By Christopher Thompson

Bill Nye, The Science Guy, as he’s known from his popular children’s TV show in the 1990s, has gone right over the top in his warnings about climate change over the past month.

First it was a little video segment on Last Week Tonight with John Oliver, in which Nye explained the urgency of climate change by setting fire to a globe with a blowtorch and dropping the f-bomb — “the planet is on f—ing fire!”

Then this week, in an interview on MSNBC, Nye presented the climate crisis as equivalent to the Second World War, suggesting that people and nations had to come together as they did on D-Day to vanquish the Nazi threat.

“Tomorrow is the anniversary of D-Day — and of course there was tremendous loss and tremendous sacrifice,” Nye told MSNBC’s Chris Matthews, “but it was part of this greater idea that we have a global problem and we’re going to solve it.”

As it happens, Nye is not the first or the only person floating the idea of tackling climate change as a world war. The Portland Press Herald in Maine wrote an editorial on those same lines this week, also invoking D-Day inspiration. Here in Canada, Elizabeth May and the Green party have put this comparison at the heart of the plan recently unveiled as “Mission Possible.”

One of the more intriguing components of the plan is to form a “survival cabinet” made up of members from all parties, a suggestion inspired by the wartime cabinets of Winston Churchill and William Lyon Mackenzie King.

May has been making the link between climate change and war for some time now, going back at least to last fall, when she spoke in the House during the emergency debate on the findings of the International Panel on Climate Change — that’s the panel that warned the world it just had 12 years to get its act together to avoid global catastrophe.
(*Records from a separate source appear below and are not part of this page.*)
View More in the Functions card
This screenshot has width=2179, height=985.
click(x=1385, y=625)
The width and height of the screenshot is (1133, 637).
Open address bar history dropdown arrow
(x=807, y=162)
Its subtitle could well have been: “The Planet is on F—ing Fire.”

It was Dunkirk, not D-Day, that May was talking about during that speech. She said she had been thinking about that mass evacuation of more than 300,000 trapped soldiers during the Second World War — an audacious act of leadership by Churchill that called upon civilians to help rescue troops trapped by the German forces at Dunkirk.
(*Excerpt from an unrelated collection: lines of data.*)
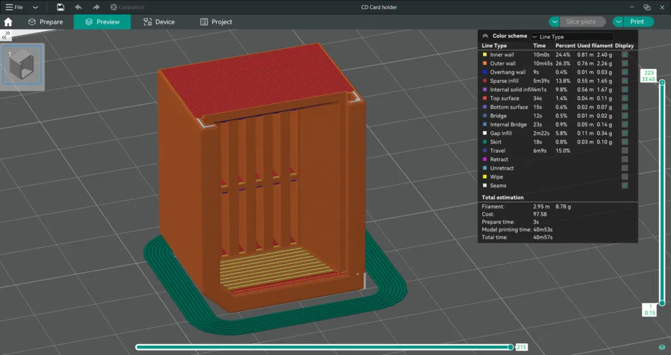Viewport: 671px width, 355px height.
Task: Click the Home icon
Action: tap(8, 22)
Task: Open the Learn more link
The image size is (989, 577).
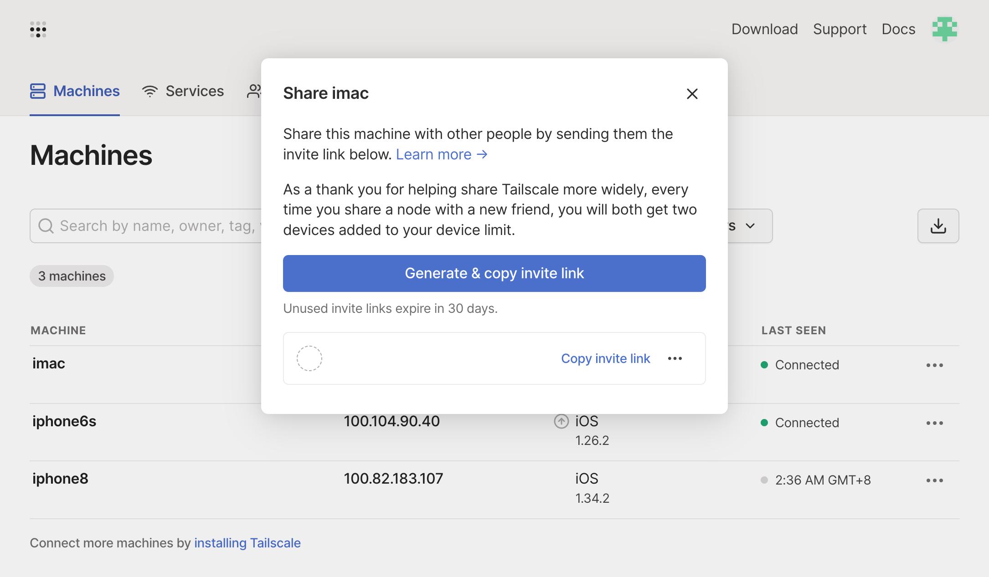Action: pyautogui.click(x=441, y=154)
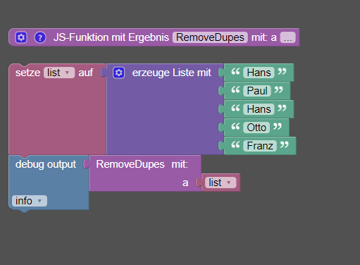Screen dimensions: 360x265
Task: Open the list variable dropdown in setze block
Action: click(x=59, y=73)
“Churchill of course, surrounded by naysayers, thought up a miracle, one that is clearly undoable. He asked, ‘How many civilian boats are there in Dover? We could get those civilians to cross the English channel and rescue over 300,000 men.’ Really? It was hardly plausible,” May said. “In this time and age we need to face the facts just as squarely. We need to tell Canadians that we have hope, to not despair or think it is too late.”

All of the 75th anniversary ceremonies for D-Day this week may well have got us thinking about the old 20th-century callings of duty and sacrifice — it did for me, anyway — and what it would take to muster that kind of collective action from citizens again in this century. It does seem like a long time since any politician asked the old John F. Kennedy question about what people can do for their country.
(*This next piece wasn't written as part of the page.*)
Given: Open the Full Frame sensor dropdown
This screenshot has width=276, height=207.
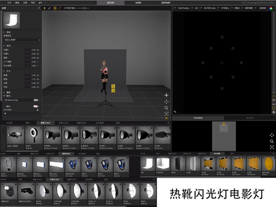Looking at the screenshot, I should [x=183, y=8].
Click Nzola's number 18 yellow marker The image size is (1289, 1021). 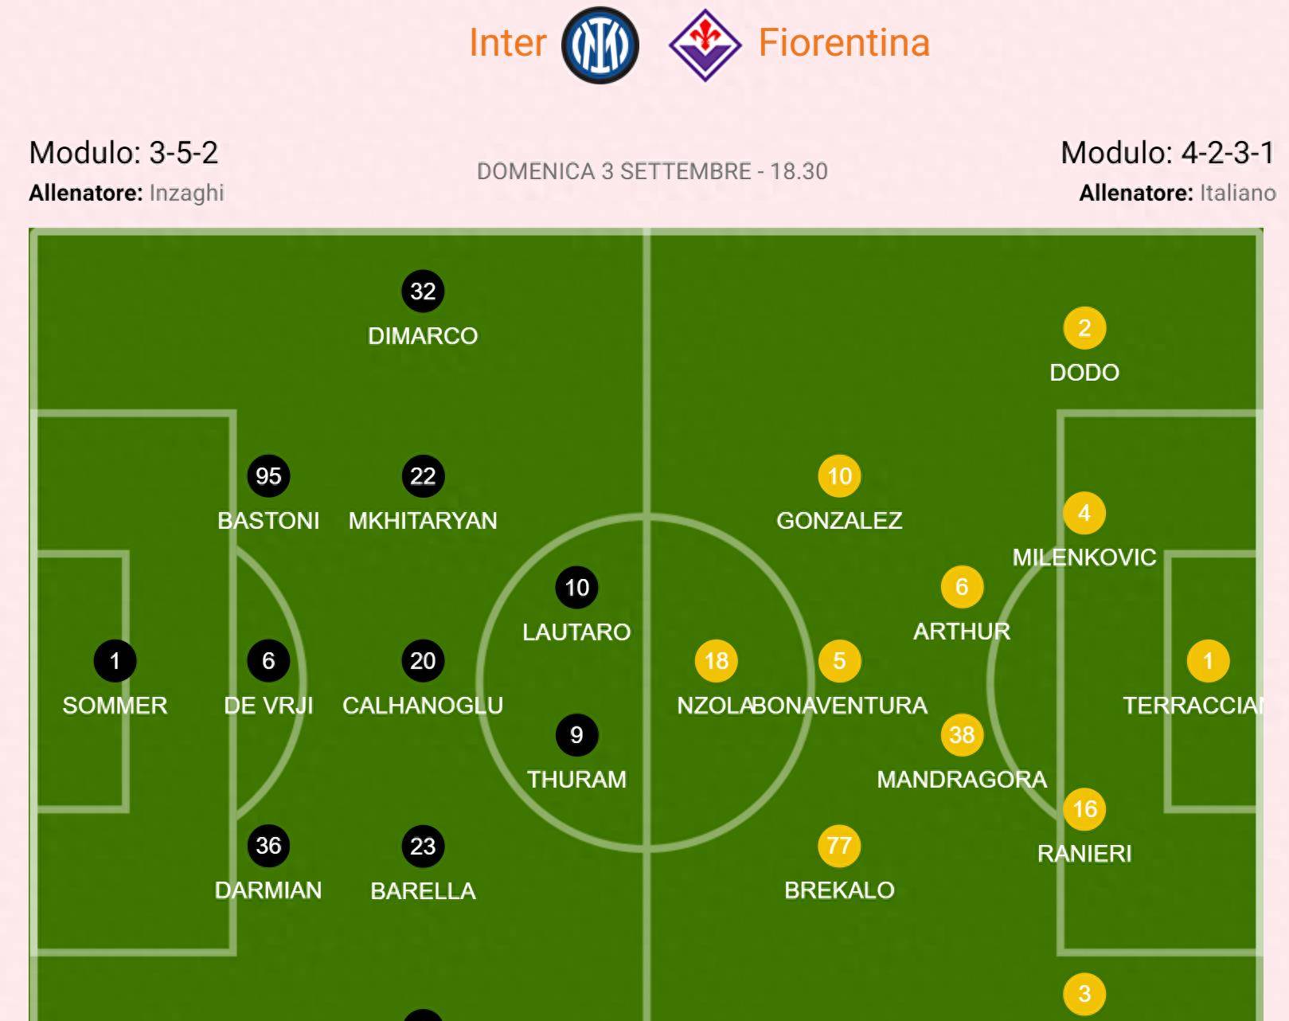(x=717, y=661)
The current carbon-tax debate, from that D-Day perspective, looks kind of small. No one is asking citizens to cross the English Channel and brave enemy fire or ration their groceries to help the country stave off an existential threat. Churchill wasn’t promising people rebates on their contribution to the war either, or slapping stickers on gas pumps.

My colleague here in the Star’s Ottawa bureau, Alex Ballingall, asked Environment Minister Catherine McKenna this week about whether wartime examples could inspire more collective public action on climate change.

“Look, I mean, I am very supportive of more ambition on climate change. I hear good ideas every single day. I mean I think the idea that you need to link climate action with people and making sure that you are focused on how do you improve lives is critical,” McKenna told Ballingall. But the minister also said that any ambition has to be tempered with, yes, affordability. “People want action on climate change but they want life to be affordable and at the same time creating good jobs.”

So, not exactly Dunkirk or D-Day, at least not yet. Bill Nye may need a bigger blowtorch.